----- GIVEN TEXT -----

(I got this picture from somewhere, but I've seen it all over, and now I don't remember. I hope I don't regret not knowing more about copyright, etc.!)
And I want to. I really want to. I've wanted to since I watched Haley Mills hanging from that windmill back in the 60s. Naturally, I mean the whole movie, and not just in part due to that other-worldly, romantic title, The Moonspinners.
I've just recently read this very interesting post by a "blogger friend," (and I take liberty using the word "friend," because I haven't asked him if I could, but there you go. At least, we're associates.)
It has served as some sort of muse for me right now. My blog posts have, for the larger part, been spun around places I have been and pictures I have taken to enhance the tales. They have been factual, if not entirely honest in the sense that, well, I'm sort of a Pollyanna when I write about my life, and for the most part, when I talk about it in general. Also, I'm pretty positive to myself about my life. Only lucky family members and close friends get to hear the "minimal" whining and grousing. And little-bitty notes of insecurity.
So back to the regrets. Notice the past tense of that phrase. I mostly get over the regrets, little thanks to my own efforts, but more thanks to recognizing the Divine Wind in my sails, propelling me through uncharted waters, as it were. Maybe not uncharted, but places that have certainly not been on any of my own "maps."
Some will disagree with my idea (or philosophy) that I have not really chosen, in this earthly, concious state of mind, my own destiny. That circumstances have just popped up and I have had to either go with them or go with them. I usually just go with them.
As a child, I moved and moved and moved with my family. We moved. A lot. There was only one such period where we ended up in a situation that I didn't like very much. Didn't like it at all, as a matter of fact, which is ironic, because it was a place I loved going to on vacation to visit my grandparents and other relatives. But all of us children had a miserable time while living there, because of...drumroll please...nasty, nasty, unholy school. OK...there were some things about it that I did actually like, said family being the main thing, and:
- One new friend across the street from my grandparents house.
- An alliance with misery-partner in class who lived in an orphanage and who got picked on more than I did by the witch of a sixth-grade teacher and who had fewer resources for protecting himself than I had.
- Being released from school to re-unite with my siblings, which was the definition of refuge at that time.
- OK, and yes, I did have a few moments of comraderie with a few other kids, but we were such temporary outsiders, that it was fleeting.
- And if we include the move-within-a-move, another friend whose mother drove the school bus. I didn't like getting up at 4 AM to ride the bus with them, though, especially after staying up past midnight struggling to learn math from my mother because the teacher couldn't help me.
- Weekends which were more like the vacation days we had spent in previous years staying at Pappy and Grandmother's house.
- Maybe a couple of other redeeming things.
- Necessary life experiences
As a young adult, I felt I had begun to have some real power of choice and to move into situations I wanted to be in. I had a friend I thought was almost an extension of myself and 19 was my year. My age. My halcyon period. If we couldn't take on the surprising world together, and why couldn't we? I could do it myself! And then, BAM! Still haven't been able to figure out how that cemented friendship crumbled only a few years later, but I know it wasn't something I had control over.

----- SUPPLIED ENTRIES -----

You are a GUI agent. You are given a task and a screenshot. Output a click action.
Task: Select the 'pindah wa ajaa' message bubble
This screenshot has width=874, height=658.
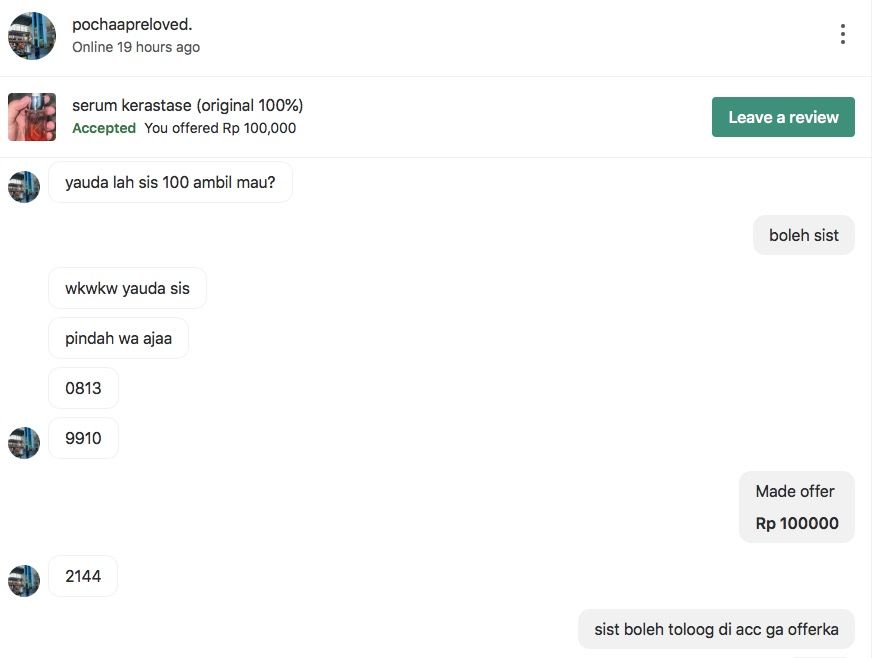pyautogui.click(x=118, y=338)
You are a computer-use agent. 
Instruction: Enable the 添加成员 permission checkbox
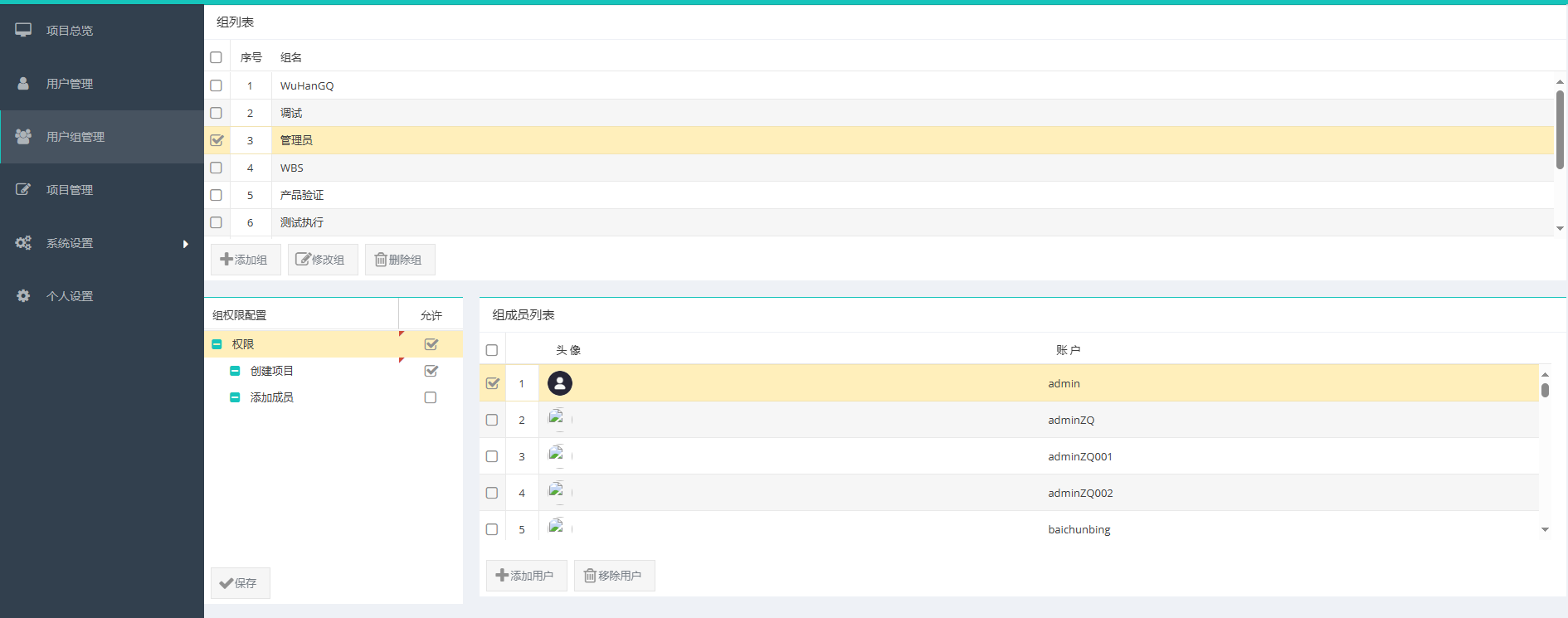point(431,397)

-----

**GIVEN TASK 1:**
From the blog post, return the passage that begins at the words "(I got this" and stops after "about copyright, etc.!)".
**GIVEN TASK 2:**
In the blog post, why does the writer call it ironic that the family ended up in a situation the writer disliked? Answer in one to three sentences.
**GIVEN TASK 3:**
Please carry the blog post about regrets forward from its final sentence.

**EXPECTED OUTPUT 1:**
(I got this picture from somewhere, but I've seen it all over, and now I don't remember. I hope I don't regret not knowing more about copyright, etc.!)

**EXPECTED OUTPUT 2:**
It was ironic because the place where the writer was miserable was one the writer loved going to on vacation to visit grandparents and other relatives.

**EXPECTED OUTPUT 3:**
Years passed, not uneventfully, but filled with opportunity and liberty and choices and dreams coming true. Even blessed heartache confirming my ability to feel alive and connected and to pick up and carry on.
Fast-forwarding to a time when I again began to recognize I really didn't have that much control in choosing my own life lessons, (because, that interim period deserves much more time than I'm going to spend at this writing,) I was living in Korea where I felt I belonged as I had at no other time in my life until then. My niche was carved to my exact shape and form and need, soul and body. I had no intention of ever leaving. Until it was time to get married. What a choice. Not a choice. An instance of going with the Circumstance. As the marriage didn't work out, some might say it was my choice and it was a wrong choice, and people who were with me struggling with the choice might think it actually was a choice, but I know it wasn't a choice. It was a circumstance laid out for me, picking me up and putting me in that sail boat. I couldn't have chosen differently. I wasn't able to have been able to make the other choice.
(OK, this is getting kind of deep and there are ideas here I can't explain that will probably sound not the way I intend them to, but let's move on.)
Then my daughter came into my world. Then we were alone in our world until we weren't alone and were with family. Then we were alone some more and had a rich, tough life in San Francisco, where again I began to feel that sense of rightness and belonging that would come upon me as we walked home from the grocery store, or got off the bus downtown, or spent time with new friends, or played on the beach. For several years, it was so right to be there and the rightness was palpable.
Then, we needed to leave. Another circumstance that compelled me like taking that first breath as you rise out of the water after having been submerged a little too long is compelling. Oh how I regretted having to leave that life to the mercy of fickle and fading memory.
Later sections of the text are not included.